=== DATA ENTRIES ===
★ ★ ★ ★

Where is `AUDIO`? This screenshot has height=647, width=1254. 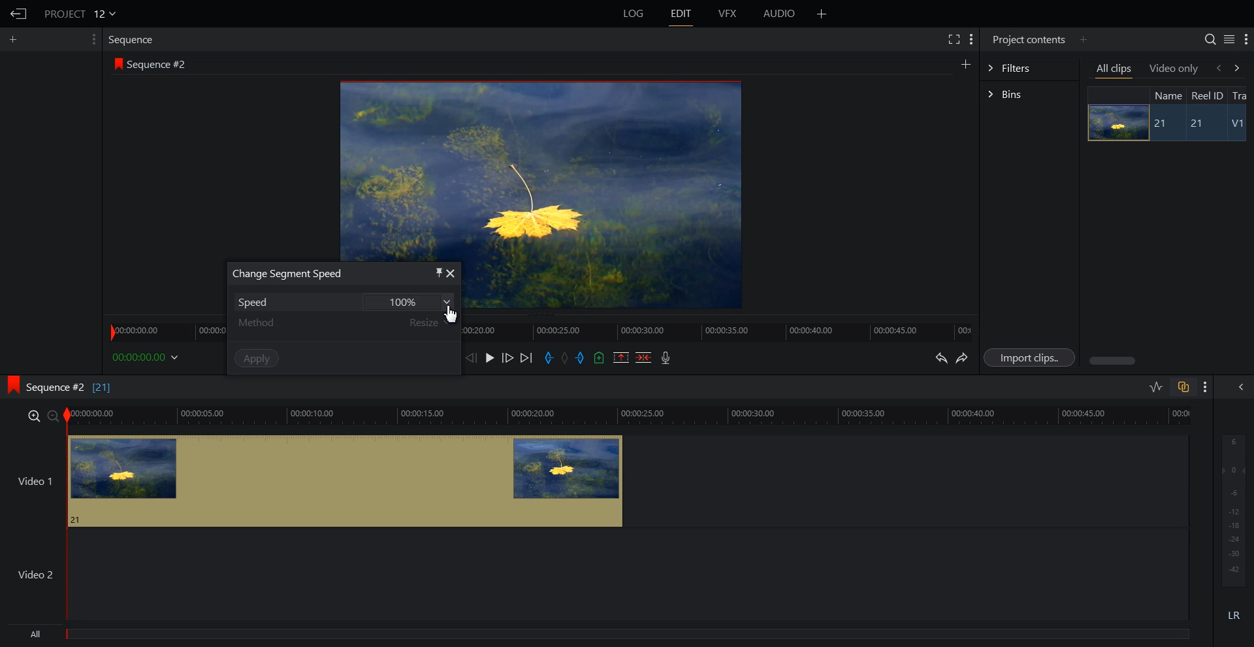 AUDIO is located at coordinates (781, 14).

★ ★ ★ ★

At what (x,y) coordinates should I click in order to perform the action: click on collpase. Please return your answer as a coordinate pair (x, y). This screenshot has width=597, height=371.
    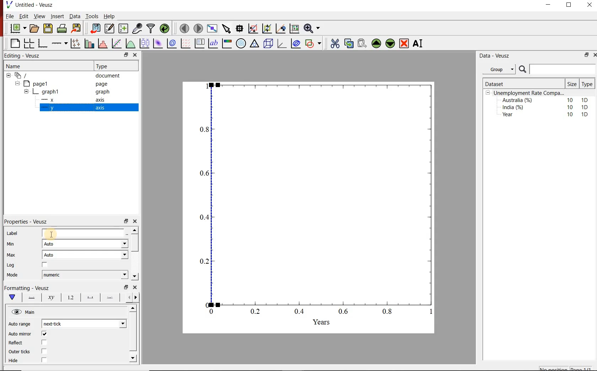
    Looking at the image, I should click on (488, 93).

★ ★ ★ ★

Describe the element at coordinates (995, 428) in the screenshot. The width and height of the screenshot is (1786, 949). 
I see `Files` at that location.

★ ★ ★ ★

=== SHORT EXERCISE ===
Please edit the lines starting with the line containing "At what (x,y)" and going on through the line containing "Looking at the", replacing "screenshot" with "screen capture" and leaving everything else unchanged. Give only those lines, without the pictures.

=== FINAL RESULT ===
At what (x,y) coordinates should I click in order to perform the action: click on collpase. Please return your answer as a coordinate pair (x, y). This screen capture has width=597, height=371.
    Looking at the image, I should click on (488, 93).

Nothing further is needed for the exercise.